ATO's role in upholding compulsory employer contributions that better the 9.5% SG

I'm new

Views 174

Replies 2

Hi, my question is about employer contributions that are based on obligations stated in an enterprise agreement.

 

For example, an agreement states the compulsory employer superannuation contributions will be made "as required by the applicable legislation and fund requirements on the basis of fortnightly contribution salary". That agreement applies to employees of the Australian Government, so applicable legislation could include the Superannuation Act 2005The relevant fund requirement for the default fund might state the employer will contribute at a rate of 15.4% of superannuation salary.

 

I understand the ATO can investigate underpayment of superannuation, but might not intervene where the employer has met the minimum SG rate of 9.5%.

 

Can you please confirm that the ATO can investigate instances where an employer fails to meet a greater compulsory contribution percentage rate, as illustrated in the example given here?

 

1 ACCEPTED SOLUTION

Accepted Solutions

Most helpful response

Devotee

Replies 0

The super guarantee legislation, administered by the ATO, only relates to contributions of 9.5% of qualifying amounts.  So it is unlikely that the ATO would follow up in cases where the 9.5% amount has been correctly paid on time but higher amounts were not.  If this is the case, you could raise the issue with Fairwork.

 

 

2 REPLIES 2

Most helpful response

Devotee

Replies 0

The super guarantee legislation, administered by the ATO, only relates to contributions of 9.5% of qualifying amounts.  So it is unlikely that the ATO would follow up in cases where the 9.5% amount has been correctly paid on time but higher amounts were not.  If this is the case, you could raise the issue with Fairwork.

 

 

Devotee

Replies 0

Hi PotoCa

 

Glenn4802 is right.
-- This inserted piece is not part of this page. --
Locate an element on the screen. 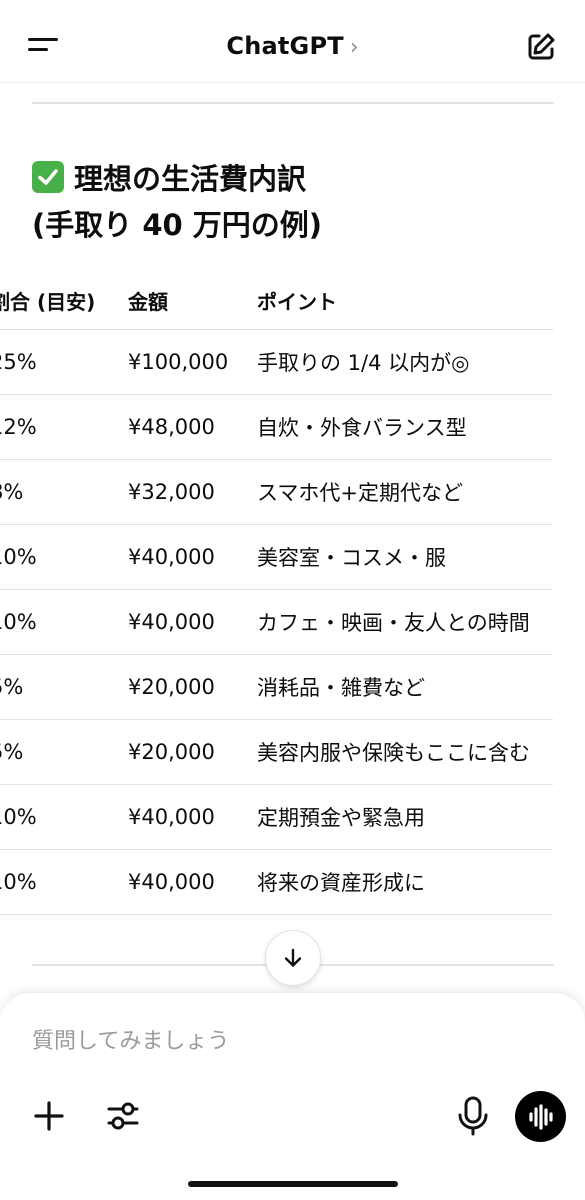  table-row: 10% ¥40,000 カフェ・映画・友人との時間 is located at coordinates (276, 622).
The ATO has administration of the Super Guarantee, has no role, no legislative authority for any obligations employers have to pay more than the minimum SG amount.

 

Where an employer hasn't paid the 9.5% correctly the ATO can act.

 

Where an amount above 9.5% hasn't been paid you'd need to talk to Fair Work to say that your employer hasn't complied with their obligations under the enterprise agreement.

 

If the full amount hasn't been paid as required under the agreement I'm not sure what the best course of action is. ie whether to just talk to Fair Work, or whether to talk to both the ATO and to Fair Work. When the ATO recovers unpaid SG from an employer the employer also has to pay a notional interest amount to make up for the lost earnings in the fund. I don't know if the same applies to amounts recovered via Fair Work.

 

Hm. Possibly the ATO and Fair Work can refer employers to each other for follow up action in relation to unpaid super. I don't know. Neither the ATO's nor Fair Work's websites say that this happens. Would make things easier for employees though if this were the case.